Our approach uncovered multiple genes with previous evidence for involvement in melanoma, such as genes identified from melanoma GWAS meta-analysis (TYRP1, MFSD12, MSC, CDH1, DSTYK, SOX6, MCF2L, and LMO3), genes showing pleiotropic associations with cutaneous melanoma and nevus count or hair color (SLC24A5, TFAP2B, SLC24A4, IRX6, MXI1, PPFIBP2, SYNE2, RREB1, ZFP36L1, FAT3, TMEM163, and DNAJB4), and well-known genes previously associated with familial melanoma such as CDKN2A, OCA2, TYR, and MC1R, which strengthens the functional implication of these candidate genes in the studied modules.
We also provided a framework that helps reconstruct molecular processes and implicates genes in biological processes to prioritize genes for further studies. We were able to identify coordinated co-expression patterns of several candidate susceptibility genes that participate in pigmentation signaling processes, particularly genes identified by network metrics in pigmentation modules of GTEx datasets and a submodule in melanocytes, that demonstrated a clear role in melanin production. For example, DCT (dopachrome tautomerase) is involved in the formation of eumelanin, and with TYR and TYRP1, it is under the regulation of MITF, a master gene of melanocyte lineage (Goding CR, 2000).

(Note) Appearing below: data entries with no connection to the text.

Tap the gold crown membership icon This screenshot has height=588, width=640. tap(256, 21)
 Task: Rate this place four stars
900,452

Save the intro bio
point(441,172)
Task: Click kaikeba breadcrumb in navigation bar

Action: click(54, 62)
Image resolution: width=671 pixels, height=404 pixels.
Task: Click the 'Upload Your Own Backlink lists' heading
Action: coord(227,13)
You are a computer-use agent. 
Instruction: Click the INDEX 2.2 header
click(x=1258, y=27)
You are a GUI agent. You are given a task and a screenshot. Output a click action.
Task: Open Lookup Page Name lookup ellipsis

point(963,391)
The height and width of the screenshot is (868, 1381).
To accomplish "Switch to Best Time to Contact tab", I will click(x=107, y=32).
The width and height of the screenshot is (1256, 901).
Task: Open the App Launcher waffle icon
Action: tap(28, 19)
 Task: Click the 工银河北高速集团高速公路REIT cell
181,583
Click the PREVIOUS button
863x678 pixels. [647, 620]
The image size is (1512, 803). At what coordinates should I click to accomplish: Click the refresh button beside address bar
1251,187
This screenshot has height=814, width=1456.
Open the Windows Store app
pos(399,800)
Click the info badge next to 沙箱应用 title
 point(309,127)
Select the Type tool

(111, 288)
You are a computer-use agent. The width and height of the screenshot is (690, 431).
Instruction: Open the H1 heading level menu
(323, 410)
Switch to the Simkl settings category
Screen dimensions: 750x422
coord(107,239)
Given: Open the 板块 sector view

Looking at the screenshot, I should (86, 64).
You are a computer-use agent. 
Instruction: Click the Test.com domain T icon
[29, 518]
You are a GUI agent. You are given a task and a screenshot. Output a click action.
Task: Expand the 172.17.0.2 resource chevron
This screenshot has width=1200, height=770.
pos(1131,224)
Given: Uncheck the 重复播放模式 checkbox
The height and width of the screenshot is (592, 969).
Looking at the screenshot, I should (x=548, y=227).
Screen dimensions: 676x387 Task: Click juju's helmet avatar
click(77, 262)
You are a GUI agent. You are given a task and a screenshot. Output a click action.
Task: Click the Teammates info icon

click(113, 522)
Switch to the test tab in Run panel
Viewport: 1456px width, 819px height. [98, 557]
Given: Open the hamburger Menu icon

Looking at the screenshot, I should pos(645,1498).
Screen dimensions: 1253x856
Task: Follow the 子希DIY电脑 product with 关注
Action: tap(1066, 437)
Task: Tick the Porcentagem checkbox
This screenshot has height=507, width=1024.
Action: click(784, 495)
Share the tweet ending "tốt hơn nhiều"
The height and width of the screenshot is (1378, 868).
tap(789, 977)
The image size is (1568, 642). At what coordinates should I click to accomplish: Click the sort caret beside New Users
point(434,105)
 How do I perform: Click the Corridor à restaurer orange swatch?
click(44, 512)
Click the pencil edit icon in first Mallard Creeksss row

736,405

In the melanosome, tyrosine’s active uptake is required, which initiates a process of oxidation by TYR and other enzymes such as TYRP1 and DCT. The coupling of ion transport with SLC45A2, SLC24A5, and TPCN2 is critical in regulating the process since ion transport is necessary for melanosome function, with TYR activity being pH-dependent (Sturm RA and Duffy DL, 2012). MYO5A encodes a protein that is an actin-based motor involved in short-range movement of melanosomes, which is involved in moving melanosomes to the dendrites (Van Gele M 2009; Barral DC et al., 2004). The expression of TRPM1, which is a calcium permeable cation channel gene that is involved in malignant melanoma pathophysiology, has been shown to be inversely correlated with melanoma aggressiveness (Guo H et al., 2012).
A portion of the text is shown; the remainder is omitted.